CONSIGNE A:
Citez le passage du texte sur la formation en soins infirmiers qui va de "Andrea Renz connaît, elle" jusqu'à "situations de crise.".
CONSIGNE B:
Répondez à ces questions d'après le texte sur la formation en soins infirmiers :
(i) Quelle filière Andrea Renz dirige-t-elle, et dans quelle école ?
(ii) Selon la citation, pendant combien de temps des patients se trouvaient-ils aux soins intensifs ?
(iii) Dans quel but Andrea Renz a-t-elle tiré des constatations de ses observations ?

TEXTE DU DOCUMENT:
§ §

Andrea Renz connaît, elle aussi, la situation dans les hôpitaux, mais avec un peu plus de distance. Pendant la pandémie, même le personnel soignant expérimenté s’est retrouvé face à des scénarios inédits. L’insécurité régnait. «Pour la première fois, des patients étaient aux soins intensifs pendant des semaines, attachés à des respirateurs.» Elle n’avait encore jamais vu autant de personnes lutter contre la mort. Andrea Renz dirige la filière de bachelor en soins infirmiers de la Haute école spécialisée OST à Saint-Gall. Elle a accompagné des étudiants pendant la pandémie et observé la situation. Elle en a tiré des constatations pour que la formation en HES prépare mieux aux situations de crise.

§ §

(Éléments stockés d'une collection)
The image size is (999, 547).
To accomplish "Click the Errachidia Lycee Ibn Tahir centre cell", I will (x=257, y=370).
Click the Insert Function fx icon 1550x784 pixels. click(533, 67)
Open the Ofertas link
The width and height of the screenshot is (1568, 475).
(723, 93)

§ §

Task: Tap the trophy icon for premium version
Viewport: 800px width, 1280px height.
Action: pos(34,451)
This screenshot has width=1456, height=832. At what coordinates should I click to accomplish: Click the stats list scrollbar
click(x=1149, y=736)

§ §

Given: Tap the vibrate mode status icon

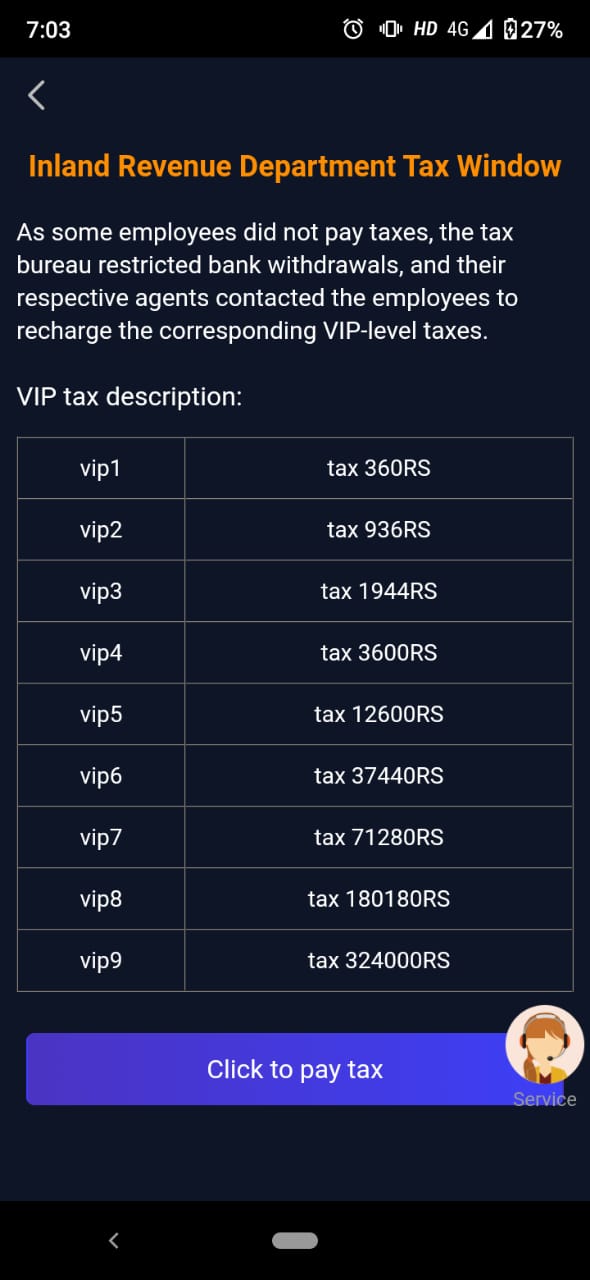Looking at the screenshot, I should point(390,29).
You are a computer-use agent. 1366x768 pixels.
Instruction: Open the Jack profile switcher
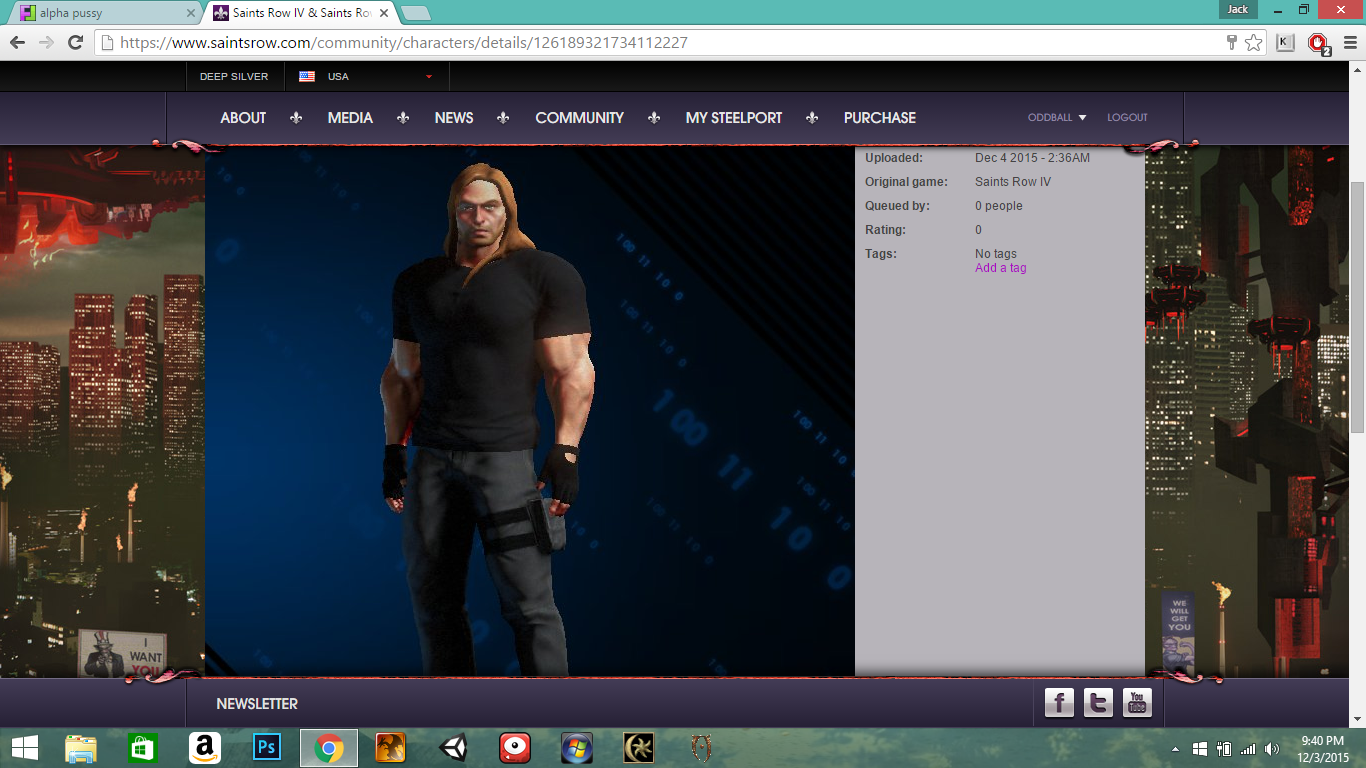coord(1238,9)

§ §

RÉPONSE A:
Andrea Renz connaît, elle aussi, la situation dans les hôpitaux, mais avec un peu plus de distance. Pendant la pandémie, même le personnel soignant expérimenté s’est retrouvé face à des scénarios inédits. L’insécurité régnait. «Pour la première fois, des patients étaient aux soins intensifs pendant des semaines, attachés à des respirateurs.» Elle n’avait encore jamais vu autant de personnes lutter contre la mort. Andrea Renz dirige la filière de bachelor en soins infirmiers de la Haute école spécialisée OST à Saint-Gall. Elle a accompagné des étudiants pendant la pandémie et observé la situation. Elle en a tiré des constatations pour que la formation en HES prépare mieux aux situations de crise.

RÉPONSE B:
(i) Elle dirige la filière de bachelor en soins infirmiers de la Haute école spécialisée OST à Saint-Gall.
(ii) Ils y restaient pendant des semaines, attachés à des respirateurs.
(iii) Elle l'a fait pour que la formation en HES prépare mieux aux situations de crise.